**READING PASSAGE**
★ ★ ★ ★
When teachers are fortunate enough to go to an all-day workshop,
such as the ones held by the Institute of Secondary Education at Brown,
they say, "I come back to the classroom feeling invigorated." The students
can only benefit from such a recharged teacher, but new content must be
linked with new teaching techniques. As a colleague said, "We must not
only use that knowledge, but make it sing!"
There is no doubt that the success of the BSCS curriculum was aided
by workshops sponsored by the National Science Foundation. If such an
initiative is begun again, those who plan the scheduling must take into
consideration the varied roles of women, so that as many women teachers
as possible will be able to participate.
ADMINISTRATION
Leadership in the central office and in the high school is often myopic.
★ ★ ★ ★
**DATASET EXTRACT**
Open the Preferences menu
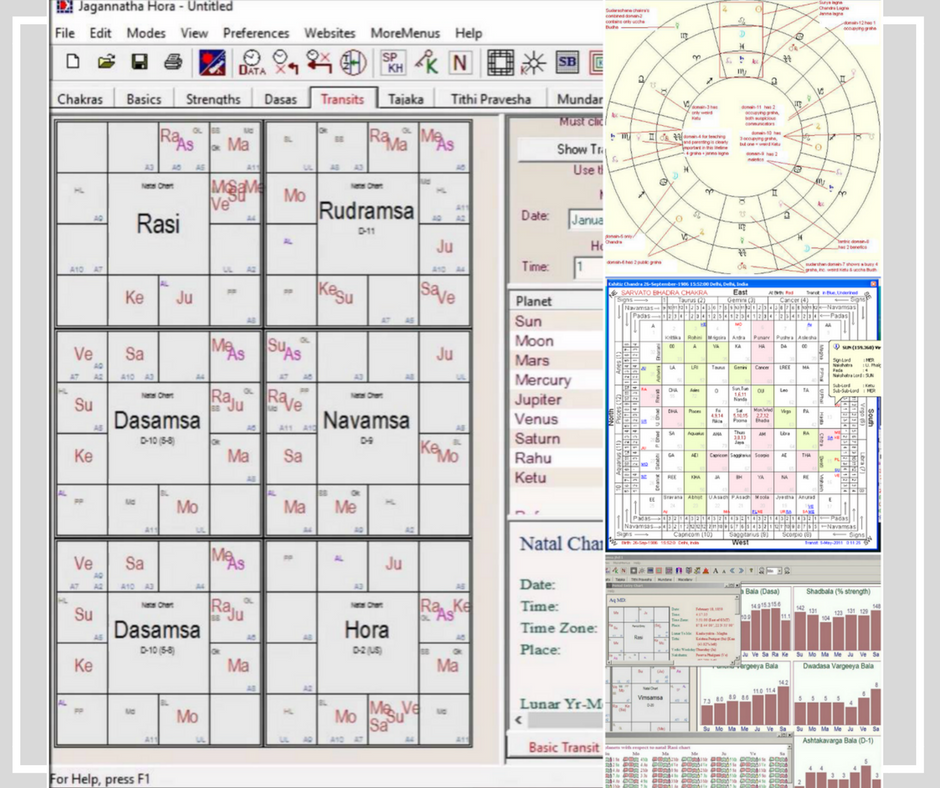This screenshot has height=788, width=940. coord(256,33)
★ ★ ★ ★
**REQUIRED WORK**
1 - In the passage on teacher workshops, who sponsored the workshops that aided the success of the BSCS curriculum?
2 - Echo the passage on teacher workshops, starting at "When teachers are" and ending at "is often myopic.".

**RESULTS BY TASK**
1 - The National Science Foundation

2 -
When teachers are fortunate enough to go to an all-day workshop,
such as the ones held by the Institute of Secondary Education at Brown,
they say, "I come back to the classroom feeling invigorated." The students
can only benefit from such a recharged teacher, but new content must be
linked with new teaching techniques. As a colleague said, "We must not
only use that knowledge, but make it sing!"
There is no doubt that the success of the BSCS curriculum was aided
by workshops sponsored by the National Science Foundation. If such an
initiative is begun again, those who plan the scheduling must take into
consideration the varied roles of women, so that as many women teachers
as possible will be able to participate.
ADMINISTRATION
Leadership in the central office and in the high school is often myopic.